Review: The Wizard's Homecoming
Elwin Cotman
89 pages
Nomadic Press (2023)
Read this if you like: mythic fantasy, punk poetry, Haruki Murakami
tl;dr summary: Combination poetry collection and story about a galaxy-traveling wizard
I love works that defy categorization, and that’s definitely something I’d say is true about The Wizard’s Homecoming. It’s rare to see poetry and speculative prose side-by-side in a single-author collection, and I understand why: those things don’t seem to naturally belong together, but in this case they do. It helps that the voice is cohesive. Poems like “About That Time Punks Invaded a Condo” and “We Was Not Kings” have a strong narrative thread, the prose pieces that open and close the collection are lyrical, so it feels natural for the reader to transition between them.

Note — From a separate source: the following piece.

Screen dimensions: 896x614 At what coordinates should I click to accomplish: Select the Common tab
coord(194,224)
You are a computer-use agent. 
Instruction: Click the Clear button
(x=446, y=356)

The language and repetition gives them an oral storytelling feel that fits the thematic territory, too, which adds another level of cohesion.
I think there are a few different ways to read this collection, too. As a mostly-fiction person, I went into the poems seeing them as characters who inhabit this same world, in the same present day Earth-ish area of it that Daisy lives in. Someone who comes into the collection more as a poet would likely instead see the prose pieces as extended metaphor (which, I suppose, you could argue that all fantasy is, though that’s a topic for a different blog post). The point is, each work in this collection, and the collection as a whole, can be read on multiple layers. I suspect it would be the kind of book that’s great to revisit because you might take something different, or see a different angle of it, each time.

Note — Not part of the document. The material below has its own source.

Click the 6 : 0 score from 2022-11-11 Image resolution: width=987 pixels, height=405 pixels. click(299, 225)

Predictably, the titular novella that anchors The Wizard’s Homecoming was the highlight of the collection for me. Writing mythic stories can mean walking a tricky line to give it that ancient, epic feel while still reading as unique and new. The opening scene that sets up Basila and her sisters tows this line beautifully, and I love that it comes back in the final confrontation. I wouldn’t have been mad at the scene if it was just there to set up the world, but weaving it in at the end, too, makes it even more satisfying for the reader.
Maybe the best example of this, though, is the character of the Wizard himself. His description in places is god-like—the way his paradise blooms from his body, his ability to see and move through time. But he is also a modern hero, with an origin story and very human emotions and motivations. It’s difficult to establish stakes for a character as powerful as the Wizard and giving him something weaker to protect does the job effectively to keep the tension high through to the climax.
In a whole-collection sense, I love the little echoes between pieces in the collection. Like the line of dialogue on page 84 where the Wizard’s daughter, Daisy, tells Basila, “Bitch, you lucky,” harkening back to the poem “Lucky” in a very clever, off-hand way. Using recurring phrases and images across the works reinforces that cohesion I mentioned earlier, helping to create the feel of inhabiting a unified world, even when the individual works have distinct voices and subjects.
This collection grew out of Elwin Cotman’s research on the Tulsa massacre. Any creative project with that kind of tragedy as inspiration has the potential to go heavy-handed, or veer the other way and have that tragedy feel like a prop, but this is another place The Wizard’s Homecoming strikes a nice balance. The Tulsa massacre isn’t just window dressing—it is central to the collection, but it’s not the only thing it’s about. In the novella, history and mythology are seamlessly woven into the character and plot arcs, and they inform many of the poems in the same integral, thoughtful way. All-told, this is both a thoughtfully written and an incredibly entertaining collection, and definitely belongs on your reading list if you’re into things that blur, bend, and defy genres (especially for anyone looking to embark on a poetry-prose hybrid project who wants to see an example of it done well).